Problem: Look for "computer" in each line of the records, and copy the lines that have it.

──────── Supplied records ────────

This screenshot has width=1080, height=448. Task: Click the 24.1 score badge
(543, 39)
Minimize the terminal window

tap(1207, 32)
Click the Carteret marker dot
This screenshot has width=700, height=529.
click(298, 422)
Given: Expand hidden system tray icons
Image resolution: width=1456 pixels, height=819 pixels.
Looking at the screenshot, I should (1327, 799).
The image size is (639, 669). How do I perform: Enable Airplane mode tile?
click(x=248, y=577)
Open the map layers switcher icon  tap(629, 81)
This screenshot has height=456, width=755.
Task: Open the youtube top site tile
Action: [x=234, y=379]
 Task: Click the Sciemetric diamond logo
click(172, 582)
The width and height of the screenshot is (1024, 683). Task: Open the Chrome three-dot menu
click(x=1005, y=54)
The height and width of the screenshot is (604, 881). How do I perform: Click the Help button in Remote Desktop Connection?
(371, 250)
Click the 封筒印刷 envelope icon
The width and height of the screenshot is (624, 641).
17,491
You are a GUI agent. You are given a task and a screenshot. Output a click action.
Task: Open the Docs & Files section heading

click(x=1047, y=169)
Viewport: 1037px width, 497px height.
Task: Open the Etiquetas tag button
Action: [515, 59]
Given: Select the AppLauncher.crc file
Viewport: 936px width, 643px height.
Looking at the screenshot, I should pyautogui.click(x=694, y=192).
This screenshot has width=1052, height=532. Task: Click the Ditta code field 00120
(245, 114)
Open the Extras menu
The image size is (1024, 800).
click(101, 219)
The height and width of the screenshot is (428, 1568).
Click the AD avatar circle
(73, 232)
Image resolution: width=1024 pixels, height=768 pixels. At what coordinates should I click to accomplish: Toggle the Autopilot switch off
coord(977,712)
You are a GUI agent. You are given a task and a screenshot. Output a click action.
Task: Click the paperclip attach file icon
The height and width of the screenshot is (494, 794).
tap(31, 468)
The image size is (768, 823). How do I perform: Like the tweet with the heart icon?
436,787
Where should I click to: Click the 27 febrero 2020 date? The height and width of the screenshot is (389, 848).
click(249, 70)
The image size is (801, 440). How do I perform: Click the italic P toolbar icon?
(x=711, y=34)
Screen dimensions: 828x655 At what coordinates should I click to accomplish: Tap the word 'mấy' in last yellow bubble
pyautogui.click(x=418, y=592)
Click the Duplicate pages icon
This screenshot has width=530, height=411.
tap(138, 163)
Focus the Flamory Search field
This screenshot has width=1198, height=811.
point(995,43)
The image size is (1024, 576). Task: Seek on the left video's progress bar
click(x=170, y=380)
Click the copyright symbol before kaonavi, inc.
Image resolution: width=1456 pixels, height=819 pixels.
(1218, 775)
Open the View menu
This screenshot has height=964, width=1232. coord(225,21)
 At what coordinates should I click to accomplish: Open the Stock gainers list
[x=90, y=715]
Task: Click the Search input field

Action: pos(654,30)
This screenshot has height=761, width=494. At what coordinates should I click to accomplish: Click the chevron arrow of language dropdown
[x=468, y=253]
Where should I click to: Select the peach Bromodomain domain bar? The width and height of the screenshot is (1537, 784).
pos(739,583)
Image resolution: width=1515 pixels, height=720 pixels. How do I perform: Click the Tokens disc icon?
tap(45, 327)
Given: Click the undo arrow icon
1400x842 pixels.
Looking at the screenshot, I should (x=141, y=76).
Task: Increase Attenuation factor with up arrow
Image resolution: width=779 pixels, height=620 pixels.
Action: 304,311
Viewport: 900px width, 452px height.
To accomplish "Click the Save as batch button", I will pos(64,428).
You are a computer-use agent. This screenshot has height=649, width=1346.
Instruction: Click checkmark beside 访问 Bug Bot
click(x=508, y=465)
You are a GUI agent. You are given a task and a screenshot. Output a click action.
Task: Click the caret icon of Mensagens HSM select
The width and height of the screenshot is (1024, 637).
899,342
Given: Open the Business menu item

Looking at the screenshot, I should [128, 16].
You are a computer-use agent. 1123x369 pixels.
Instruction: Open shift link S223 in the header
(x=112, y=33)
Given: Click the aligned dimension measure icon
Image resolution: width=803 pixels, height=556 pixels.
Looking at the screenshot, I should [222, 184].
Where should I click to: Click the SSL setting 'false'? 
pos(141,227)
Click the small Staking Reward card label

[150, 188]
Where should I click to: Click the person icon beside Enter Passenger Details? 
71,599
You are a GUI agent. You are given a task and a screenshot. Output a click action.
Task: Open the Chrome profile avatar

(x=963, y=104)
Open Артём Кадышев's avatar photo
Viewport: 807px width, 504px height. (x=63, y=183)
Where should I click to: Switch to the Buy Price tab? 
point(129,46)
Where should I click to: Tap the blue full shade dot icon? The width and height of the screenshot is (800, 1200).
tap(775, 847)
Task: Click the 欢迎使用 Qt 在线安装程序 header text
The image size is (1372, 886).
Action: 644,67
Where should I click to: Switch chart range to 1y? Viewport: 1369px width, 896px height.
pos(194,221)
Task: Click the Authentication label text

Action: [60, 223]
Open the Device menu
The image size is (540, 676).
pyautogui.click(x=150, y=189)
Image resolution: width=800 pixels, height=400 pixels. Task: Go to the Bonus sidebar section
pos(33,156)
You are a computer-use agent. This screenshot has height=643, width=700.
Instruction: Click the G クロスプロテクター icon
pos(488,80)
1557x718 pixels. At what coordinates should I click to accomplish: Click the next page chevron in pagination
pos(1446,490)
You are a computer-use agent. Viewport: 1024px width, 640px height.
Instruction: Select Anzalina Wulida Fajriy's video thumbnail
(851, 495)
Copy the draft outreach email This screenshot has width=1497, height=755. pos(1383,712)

────────

Reply:
You are a computer-use agent. This screenshot has height=649, width=1346.
You are a computer-use agent. 1123x369 pixels.
You are a computer-use agent. This screenshot has height=643, width=700.
You are a computer-use agent. Viewport: 1024px width, 640px height.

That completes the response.